Leveraging inkjet technology into the textile industry is presenting an increasingly compelling opportunity for mainstream print equipment and consumable suppliers, according to the latest research from Smithers Pira.
As this happens it is creating new value-adding business opportunities for fabric printers and material suppliers, as the capabilities of the latest generation of digital textile presses dovetails with evolving priorities for end users, like fashion designers.
Exclusive data from the new Smithers report The Future of Digital Textile Printing to 2021 shows that in 2016 only 2.9% of the overall market volume for printed textiles – 30 billion metres square – is produced on inkjet equipment.
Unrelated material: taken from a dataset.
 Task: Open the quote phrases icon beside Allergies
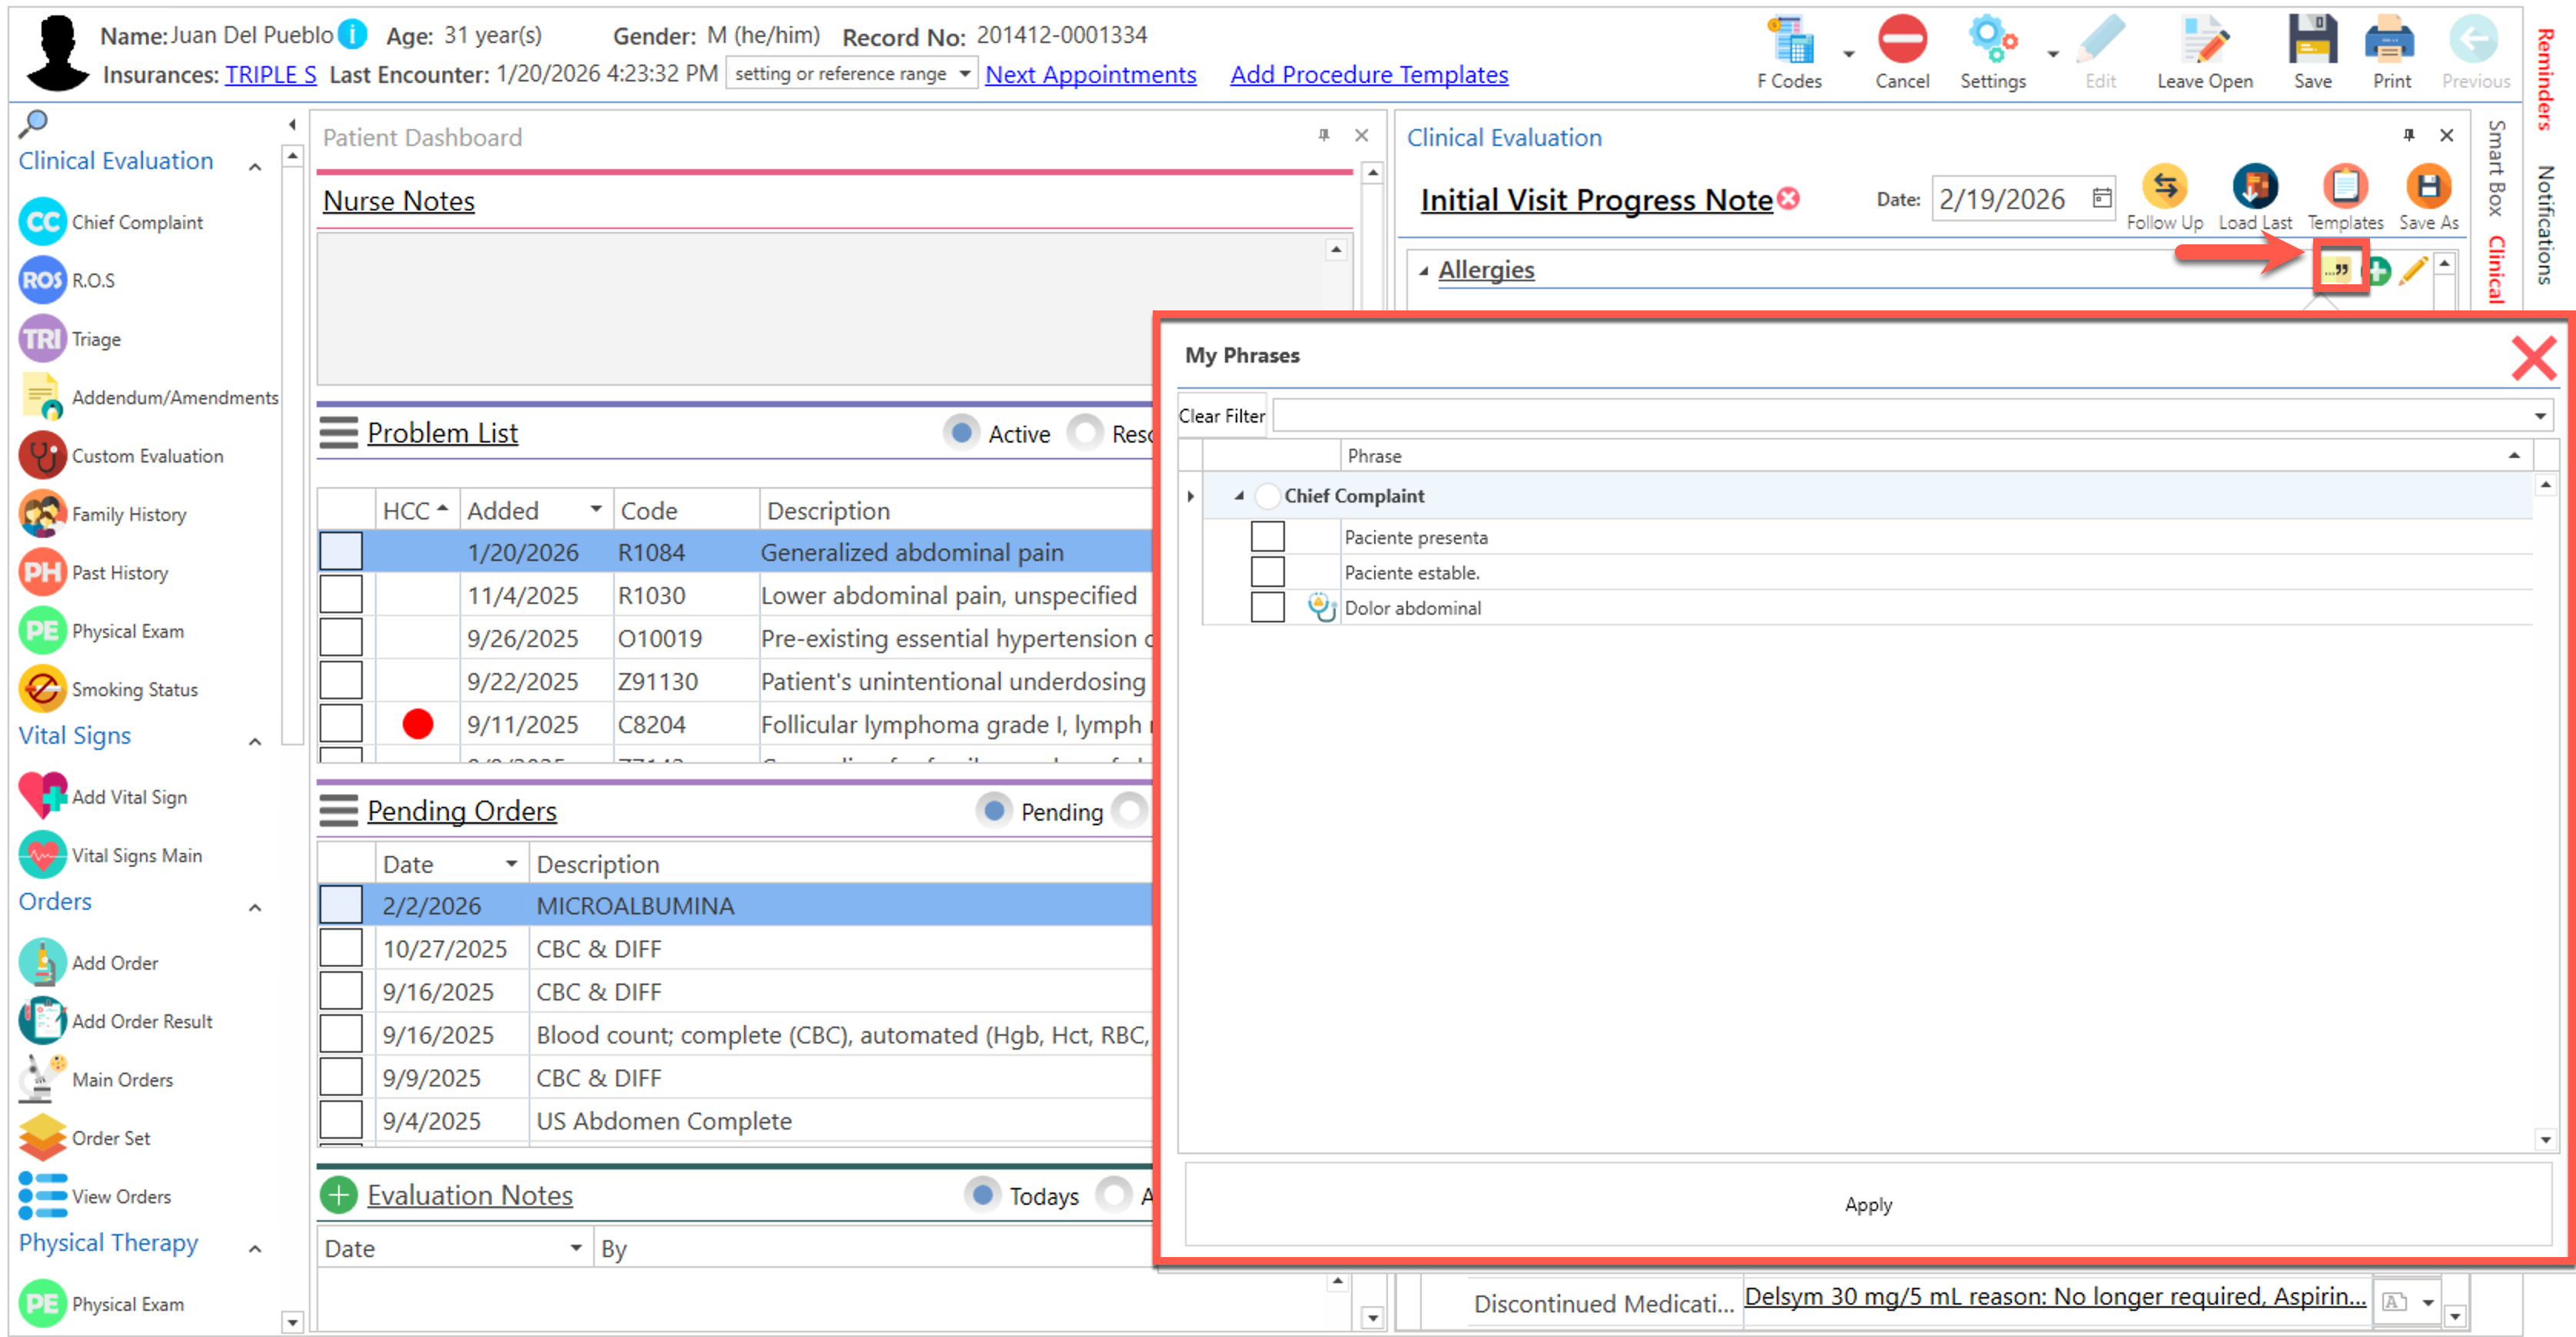(x=2338, y=269)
Digital print’s share has been increasing rapidly across this decade however, with total volume rising from 461 million metres square in 2012 to 870 million metres square in 2016. This will push through the 1 billion mark in 2017, and in 2021 will constitute 1.95 billion metres square of fabric – more than four times the volume in 2012.
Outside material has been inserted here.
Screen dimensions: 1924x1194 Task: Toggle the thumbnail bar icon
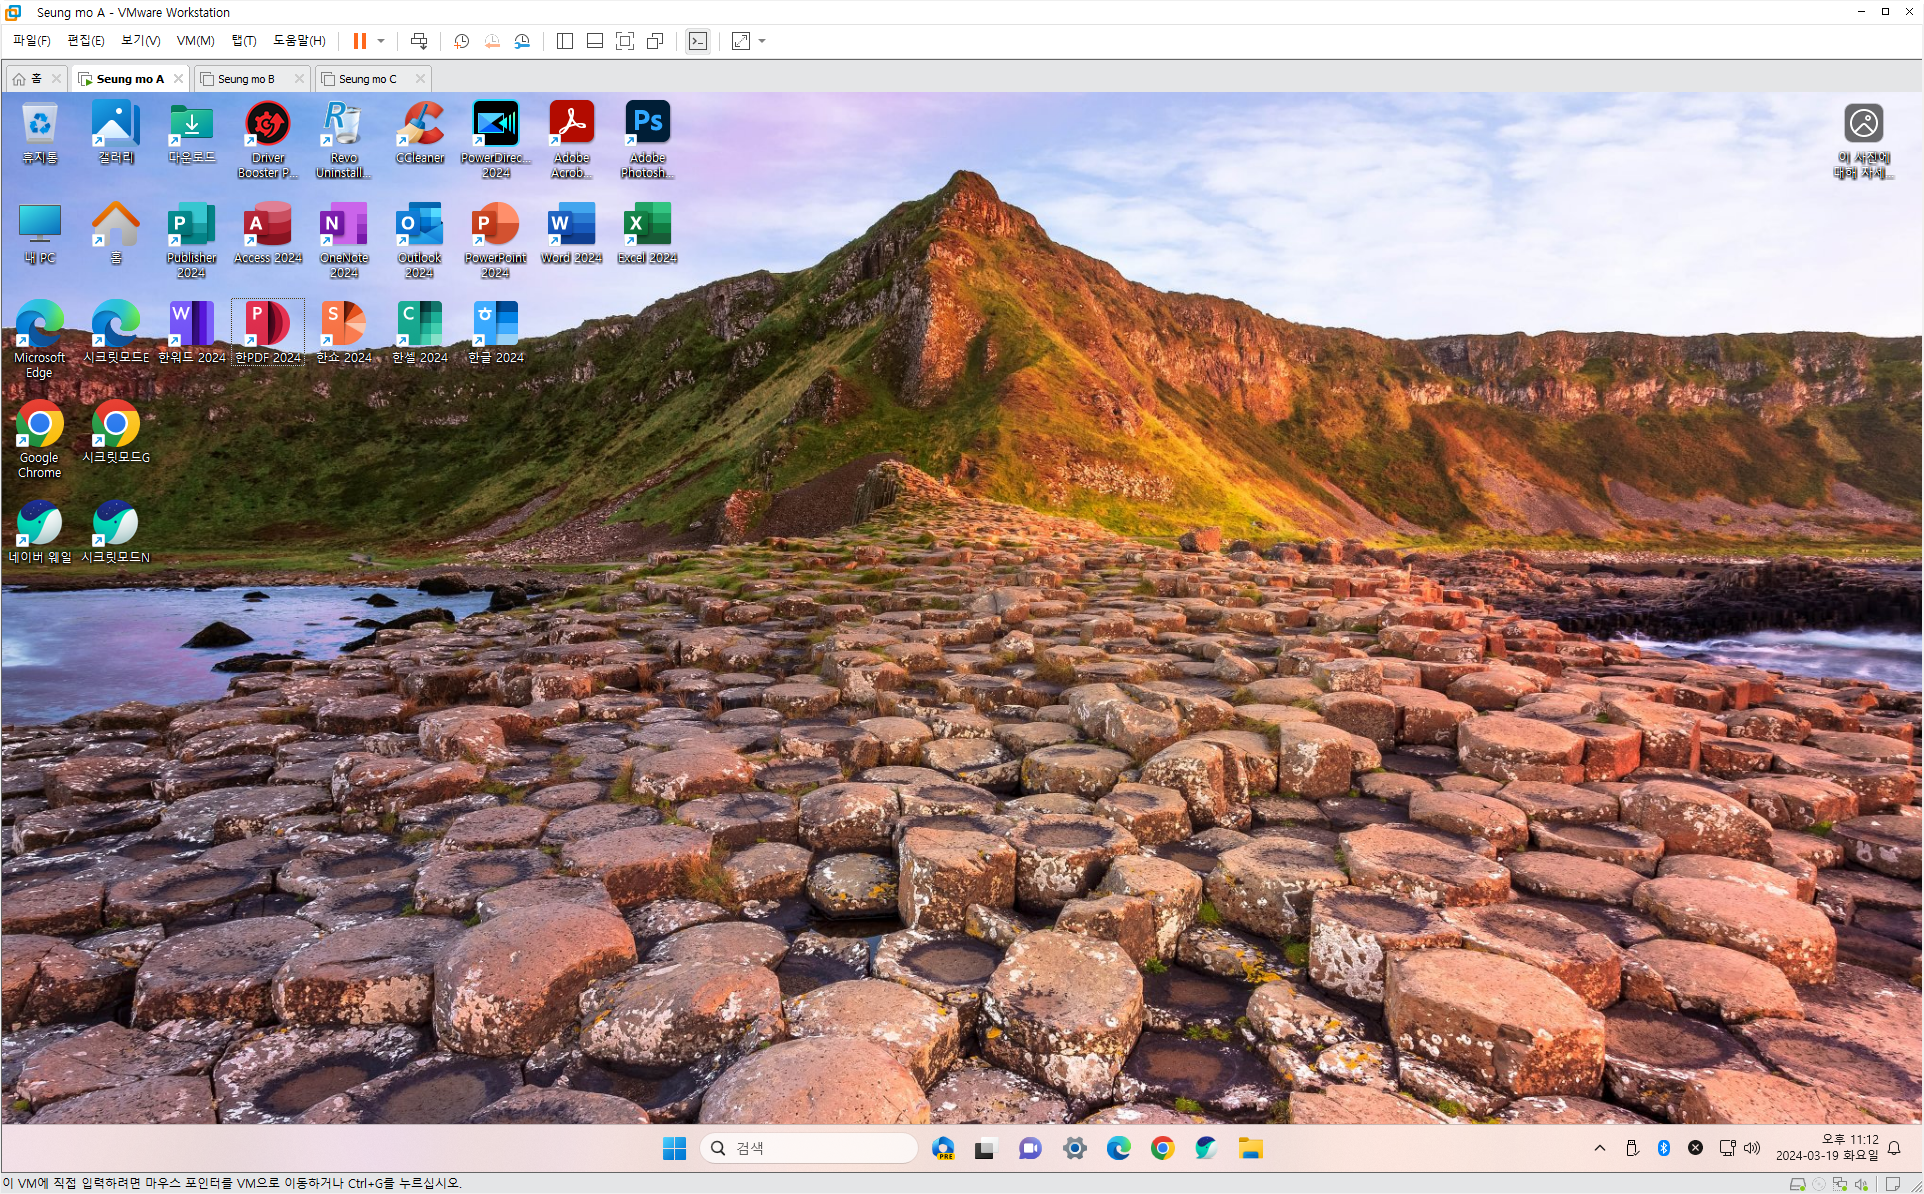tap(594, 41)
This rapid expansion is translating into rising revenues – from €592 million in 2012 to €1.17 billion in 2016. Smithers extensive research and analysis forecasts that this will grow at a year-on-year rate of 15.7% for the next five years, reaching €2.42 billion in 2021.
This is in contrast to the average growth for all printed textiles – which remains principally on screen presses – of around 3%.
As in other print segments digital’s potential is founded on its ability to produce single, short and custom runs more economically and with a much faster turnaround than conventional screen printers.
These advantages are important in signage – where digital print’s penetration is deepest – and fashion. Haute couture and high street fashion demand for digital print was worth €190 million in 2016 and will exceed €420 million in 2021.